Click Save and update.

Checkpoints

Run these verifications to ensure your lab steps were completed successfully:

Verify Data Storage:

bash
aws s3 ls | grep brainybee-ml-data

Expected output: Your bucket name should appear in the list.
Verify Model Registry Setup:

bash
aws sagemaker list-model-package-groups --name-contains "brainybee"

Expected output: JSON detailing the brainybee-churn-prediction package group.
Verify Governance Approval:

bash
aws sagemaker describe-model-package --model-package-name "<YOUR_MODEL_PACKAGE_ARN>" --query "ModelApprovalStatus"

Expected output: "Approved"

Clean-Up / Teardown

[!WARNING] Remember to run the teardown commands to avoid ongoing charges and to keep your AWS environment clean.
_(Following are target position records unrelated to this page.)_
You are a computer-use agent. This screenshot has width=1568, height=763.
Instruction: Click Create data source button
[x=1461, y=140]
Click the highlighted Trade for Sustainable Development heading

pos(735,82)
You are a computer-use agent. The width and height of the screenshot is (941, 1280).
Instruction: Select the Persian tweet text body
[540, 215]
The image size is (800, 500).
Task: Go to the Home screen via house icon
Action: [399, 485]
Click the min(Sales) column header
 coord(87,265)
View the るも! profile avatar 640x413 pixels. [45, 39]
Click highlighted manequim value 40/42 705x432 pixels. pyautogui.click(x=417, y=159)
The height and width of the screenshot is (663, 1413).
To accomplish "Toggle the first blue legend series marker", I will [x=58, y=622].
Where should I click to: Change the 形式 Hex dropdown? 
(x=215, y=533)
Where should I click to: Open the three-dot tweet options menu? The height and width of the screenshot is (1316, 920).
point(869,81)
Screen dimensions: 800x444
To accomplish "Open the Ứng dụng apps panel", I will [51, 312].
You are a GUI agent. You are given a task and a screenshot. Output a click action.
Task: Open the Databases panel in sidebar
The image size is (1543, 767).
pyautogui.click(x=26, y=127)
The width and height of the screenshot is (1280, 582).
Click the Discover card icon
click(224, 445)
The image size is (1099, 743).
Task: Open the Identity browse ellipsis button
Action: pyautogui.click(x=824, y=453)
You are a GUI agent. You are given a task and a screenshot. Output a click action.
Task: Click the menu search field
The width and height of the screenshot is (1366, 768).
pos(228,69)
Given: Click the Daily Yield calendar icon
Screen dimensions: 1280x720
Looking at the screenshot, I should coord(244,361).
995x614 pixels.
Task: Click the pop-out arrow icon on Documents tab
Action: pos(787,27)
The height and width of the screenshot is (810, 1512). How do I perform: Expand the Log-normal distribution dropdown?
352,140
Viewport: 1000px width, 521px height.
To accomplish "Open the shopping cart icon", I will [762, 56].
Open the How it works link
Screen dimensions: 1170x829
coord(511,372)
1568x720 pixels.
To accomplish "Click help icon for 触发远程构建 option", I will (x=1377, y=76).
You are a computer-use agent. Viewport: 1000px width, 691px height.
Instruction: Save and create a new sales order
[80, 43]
While the Model Registry itself doesn't incur significant hourly costs, it's a best practice to remove unused resources.

Execute the following commands to delete all provisioned resources:

bash

# 1. Delete the Model Version
aws sagemaker delete-model-package --model-package-name "<YOUR_MODEL_PACKAGE_ARN>"

# 2. Delete the Model Package Group
aws sagemaker delete-model-package-group --model-package-group-name "brainybee-churn-prediction"

# 3. Delete the local JSON file
rm inference_spec.json

# 4. Delete the S3 bucket
aws s3 rb s3://${BUCKET_NAME} --force

Troubleshooting

Common Error	Cause	Fix
`BucketAlreadyExists`	S3 bucket names must be globally unique.	Ensure you appended your Account ID or random numbers to the bucket name.
`AccessDeniedException`	IAM user lacks permissions for SageMaker or S3.	Attach the `AmazonSageMakerFullAccess` and `AmazonS3FullAccess` policies to your IAM user/role.
`ValidationException: Could not find model package`	Incorrect or malformed ARN used in Step 4.	Copy the exact ARN string from the output of Step 3, ensuring no trailing spaces.
`ResourceNotFound`	Region mismatch between CLI config and requested resource.	Append `--region us-east-1` (or your chosen region) to the AWS CLI commands.

Concept Review

This lab walked you through bridging the gap between theoretical ML planning and technical AWS execution.

ML Lifecycle Phase	AWS Service Used	Purpose in this Lab
Data Processing	Amazon S3	Providing a secure, scalable landing zone for raw data and features before training begins.
Model Development	SageMaker Model Registry	Organizing iterations of built models. Keeping track of metadata, intended audience, and risk categories.
Deployment / Governance	SageMaker Model Registry (Status Update)	Enforcing a human-in-the-loop review process to ensure models meet regulatory and ethical compliance before production deployment.